Modern warming is more than twice as fast as the quickest pace the deglaciation ever managed.
Buried in a Brazilian cave for over thirteen millennia, a broken stalagmite has become one of the most precise thermometers the tropics have ever offered — and what it reveals is sobering. Scientists at the University of São Paulo reconstructed the full arc of warming from the last Ice Age to the present, finding that the fastest natural climate lurch of that entire era, a 2.5-degree spike driven by shifts in Atlantic Ocean circulation, still unfolded more slowly than the warming this same region has experienced since 1980. The stone's long memory places the current moment in stark relief: what took centuries of natural upheaval is now being compressed into decades, driven not by ocean currents or orbital cycles, but by carbon accumulating in the atmosphere faster than at any point in Earth's recorded past.
- A stalagmite dismissed as rubble turned out to hold 13,000 years of tropical temperature data — a record type so rare it had left a gaping hole in our understanding of how the Southern Hemisphere responded to the Ice Age's end.
- Using laser pulses to interrogate microscopic water droplets sealed inside the stone, researchers achieved a precision that most tropical climate records cannot approach, pinning temperature shifts to fractions of a degree.
- The cave captured a dramatic 2.5°F warming surge 12,900 years ago, linked to a near-collapse of Atlantic Ocean circulation that trapped heat in the South Atlantic and pushed it onto the land — the fastest natural jolt in the entire deglaciation record.
- Modern thermometers near the same cave now climb at roughly 0.6°F per decade, meaning human-driven warming is moving more than twice as fast as that ancient natural spike ever did.
- CO2 is rising nearly 19 parts per million per decade — steeper than any natural increase in the deep past — and the climate has not yet fully responded to carbon already in the air, pointing toward further acceleration ahead.
- The stalagmite now serves as a precise benchmark for testing climate models projecting the future of central-eastern South America, a region that until now lacked the data to anchor such projections with confidence.
In 2009, a broken stalagmite lay in the rubble of Rei do Mato Cave in southeastern Brazil's savanna. To most eyes it was just a rock. To paleoclimate researcher Angela Ampuero of the University of São Paulo, it was a thermometer frozen in stone — one that had been recording tropical temperatures for more than 13,000 years.
As stalagmites grow upward layer by layer, they seal tiny pockets of water inside their crystal structure. Ampuero's team found that this specimen had grown from roughly 22,500 years ago through 9,300 years ago, spanning the entire deglaciation from the last Ice Age into the warm world we now inhabit. The tropics have yielded far fewer climate records than polar regions, where ice cores stretch back hundreds of thousands of years.
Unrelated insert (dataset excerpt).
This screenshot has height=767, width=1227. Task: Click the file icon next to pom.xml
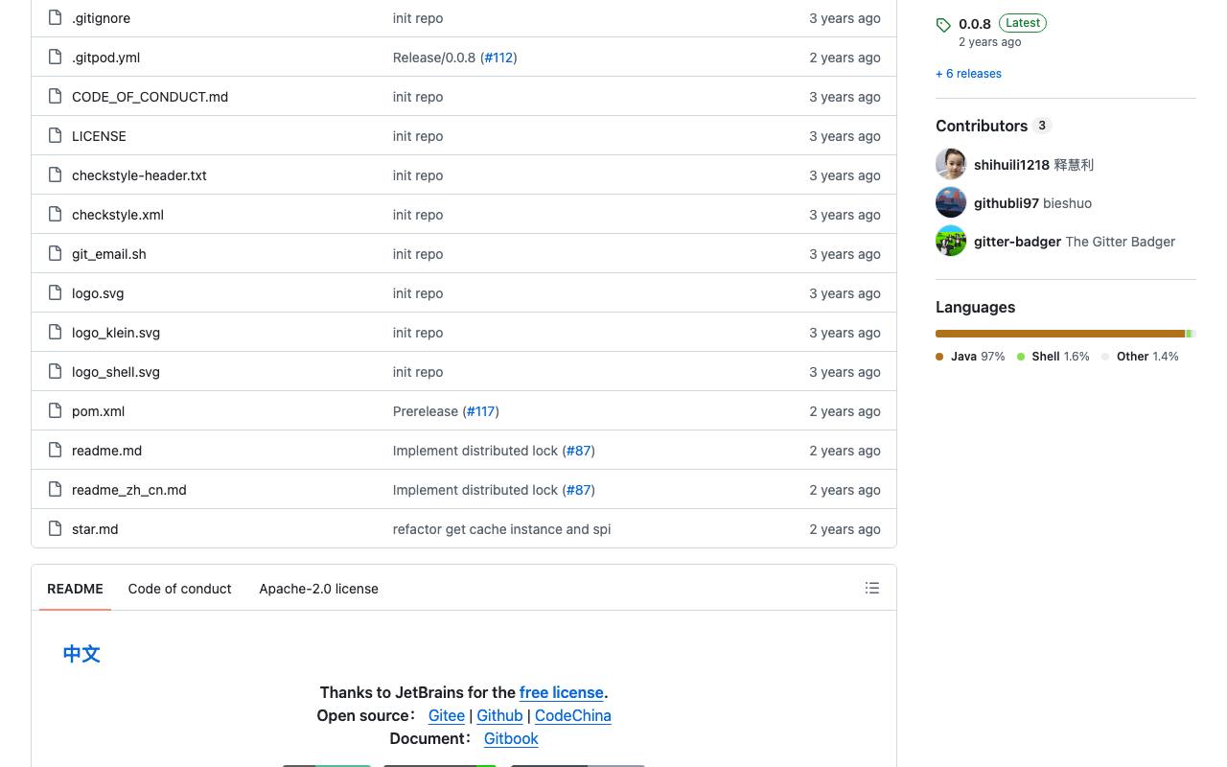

This stalagmite filled a crucial gap.
To read the record, researchers isolated individual water droplets in thin slices of the stone, using laser pulses to find the precise temperature at which each pocket had originally sealed. Measuring roughly 40 droplets per layer across 21 slices, they achieved a precision rare in tropical paleoclimate work — each data point held to a fraction of a degree rather than the three-plus degrees of uncertainty typical for the era.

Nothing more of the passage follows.